This is the official code and supplementary materials for our AAAI-2024 paper: MASTER: Market-Guided Stock Transformer for Stock Price Forecasting. [Paper] [ArXiv preprint]
MASTER is a stock transformer for stock price forecasting, which models the momentary and cross-time stock correlation and guides feature selection with market information.
Our original experiments were conducted in a complex business codebase developed based on Qlib. The original code is confidential and exhaustive. In order to enable anyone to quickly use MASTER and reproduce the paper's results, here we publish our well-processed data and core code.
- Install dependencies.
- pandas == 1.5.3
- torch == 1.11.0
- Install Qlib. We have minimized the reliance on Qlib, and you can simply install it by
pip install pyqlib
(Pip installation only supports python 3.7 and 3.8, please refer to its Readme.md.)- pylib == 0.9.1.99
- Download data from one of the following links (the data files are the same) and unpack it into
data/
-
Run main.py.
-
We provide two trained models:
model/csi300master_0.pkl, model/csi800master_0.pkl
The downloaded data is split into training, validation, and test sets, with two stock universes. Note the csi300 data is a subset of the csi800 data. You can use the following code to investigate the datetime, instrument, and feature formulation.
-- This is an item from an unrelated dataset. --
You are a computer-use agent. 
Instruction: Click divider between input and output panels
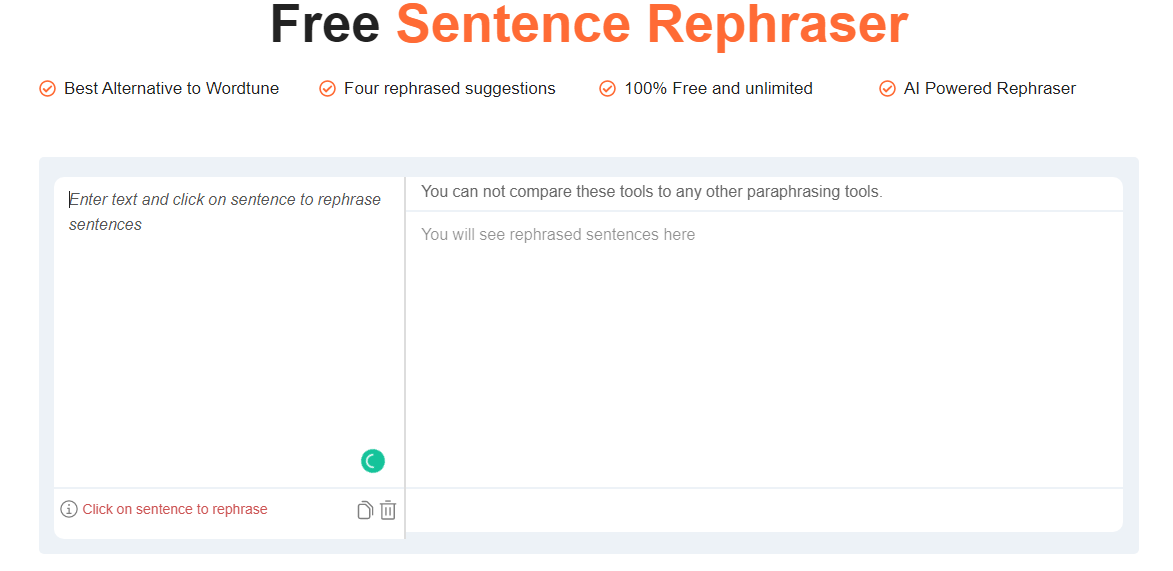(405, 358)
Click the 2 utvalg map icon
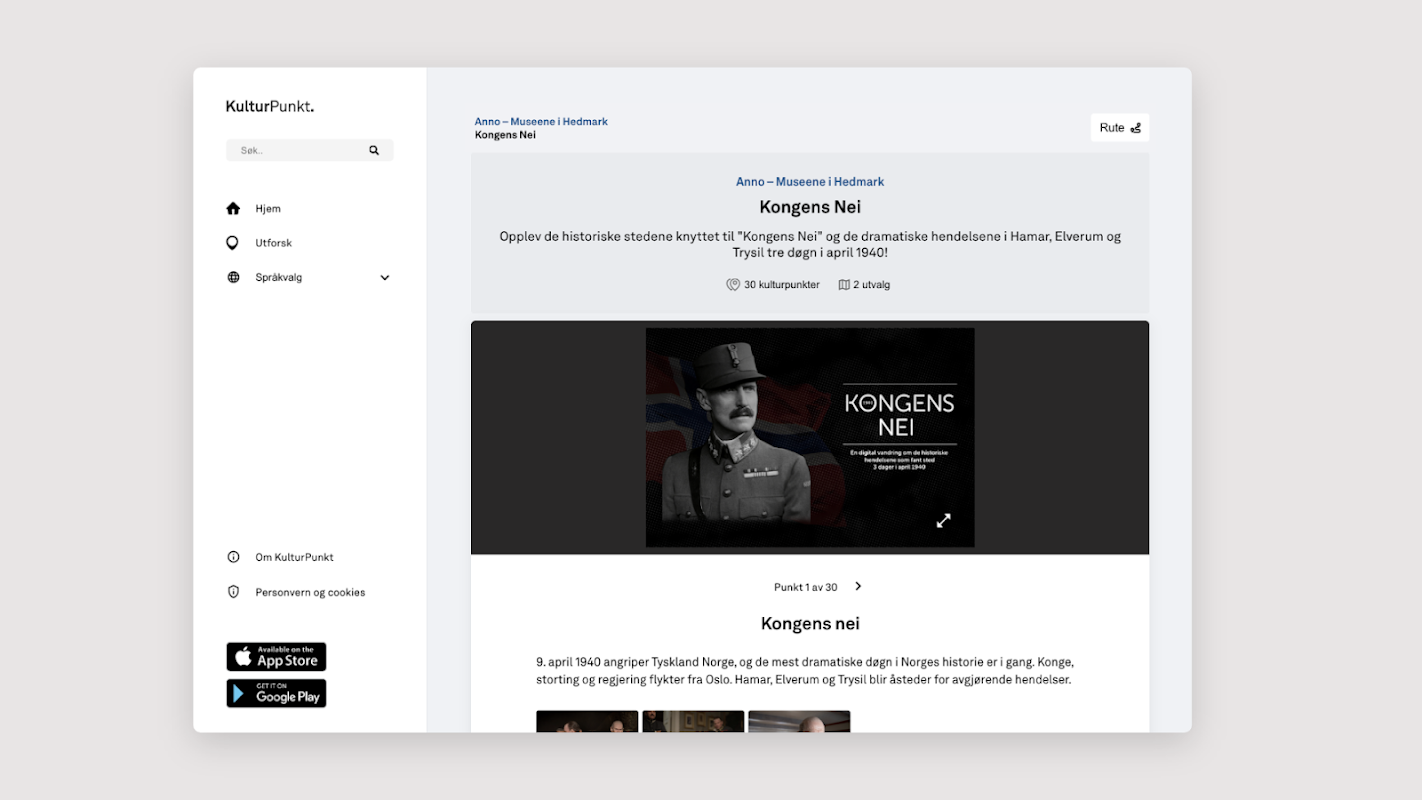Viewport: 1422px width, 800px height. 844,285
with open(f'data/csi300/csi300_dl_train.pkl', 'rb') as f:
dl_train = pickle.load(f)
dl_train.data # a Pandas dataframe
In our code, the data will be gathered chronically and then grouped by prediction dates. the data
iterated by the data loader is of shape (N, T, F), where:
- N - number of stocks. For CSI300, N is around 300 on each prediction date; For CSI800, N is around 800 on each prediction date.
- T - length of lookback_window, T=8.
- F - 222 in total, including 158 factors, 63 market information, and 1 label.
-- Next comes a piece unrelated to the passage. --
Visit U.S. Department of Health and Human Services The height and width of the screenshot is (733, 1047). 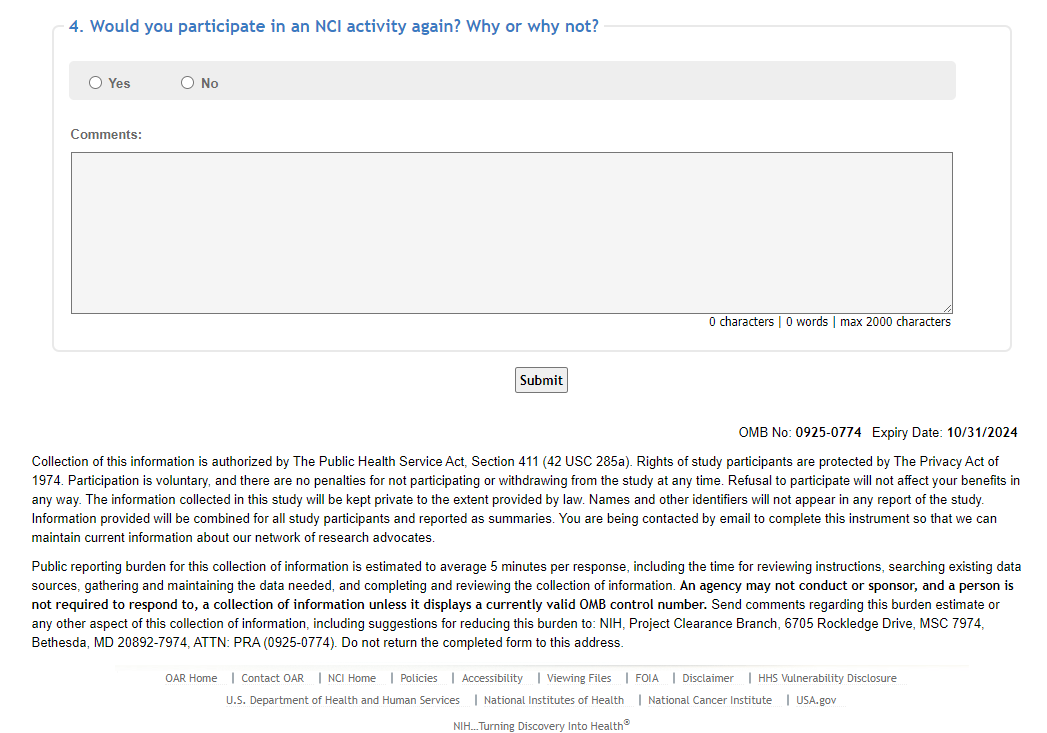[343, 700]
For convenient reference, we extract and organize market information from the published data into data/csi_market_information.csv
.
You can check the datetime and feature formulation in the file. Note that m is shared by all stocks.
The market data is generated by the following pseudo-code.
m = []
for S in csi300, csi500, csi800:
m += [market_index(S,-1)]
for d in [5, 10, 20, 30, 60]:
m += [historical_market_index_mean(S, d), historical_market_index_std(S, d)]
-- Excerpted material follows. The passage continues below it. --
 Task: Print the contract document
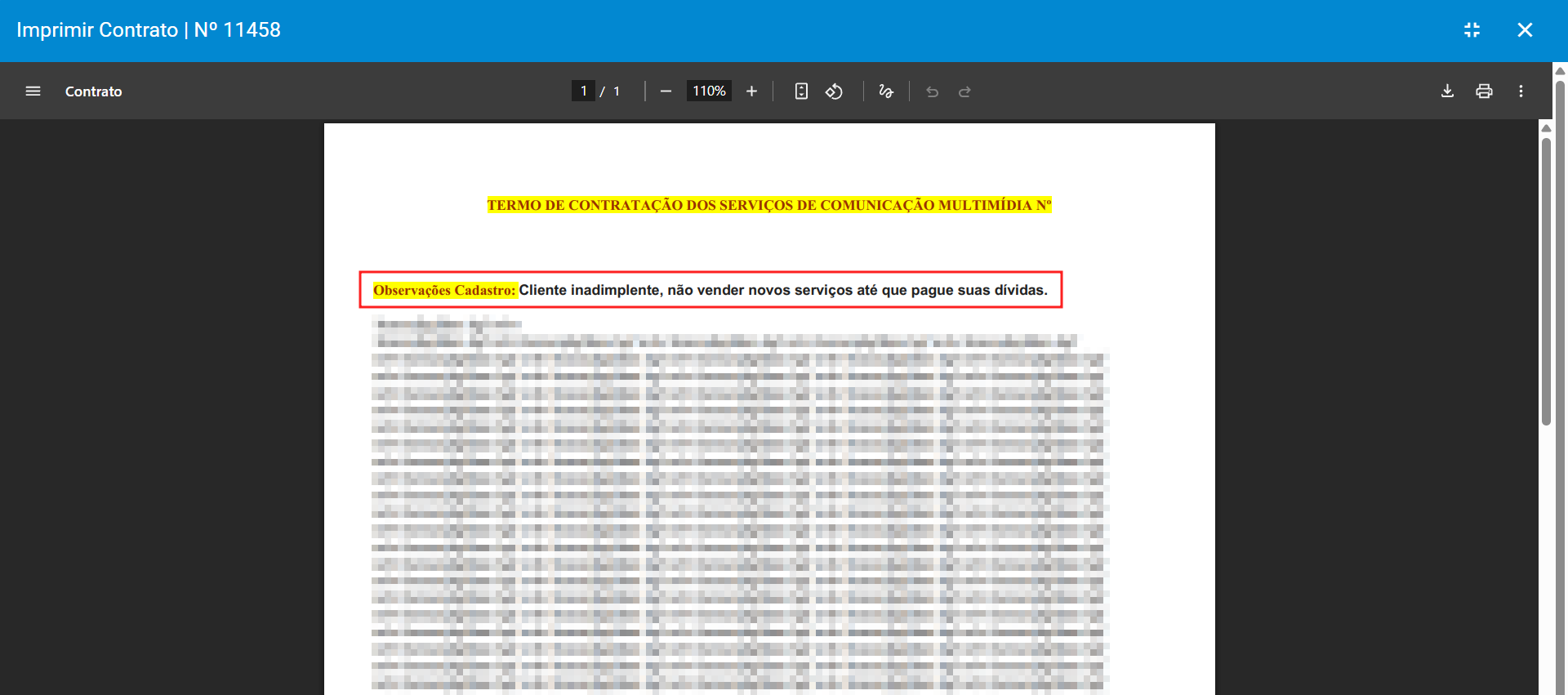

m += [historical_amount_mean(S, d), historical_amount_std(S, d)]
🔥[Update Detailed Description] The published data went through the following necessary preprocessing.
-
For features, we first perform RobustZScoreNorm, which computes median and MAD for each feature of all stocks in the training timespan for normalization. It then clips outliers as -3 and 3. When processing the test data, the median and MAD for each feature are estimated by (or borrowed from) the training data, so that we have no data leakage. We then use Fillna to fill the NA features as default value 0.
-
For labels, we first drop NA labels and 5% of the most extreme labels. Then, we perform CSZscoreNorm on labels. CSZcoreNorm is a common practice in Qlib to standardize the labels for stock price forecasting. Here 'CS' stands for Cross-Sectional, which means we group the labels on each date and compute mean/std across stocks for normalization. To mitigate the difference between a normal distribution and groundtruth distribution, we filtered out 5% of most extreme labels in training. Note that the reported RankIC compares the output ranking with the groundtruth, whose value is not affected by the label normalization.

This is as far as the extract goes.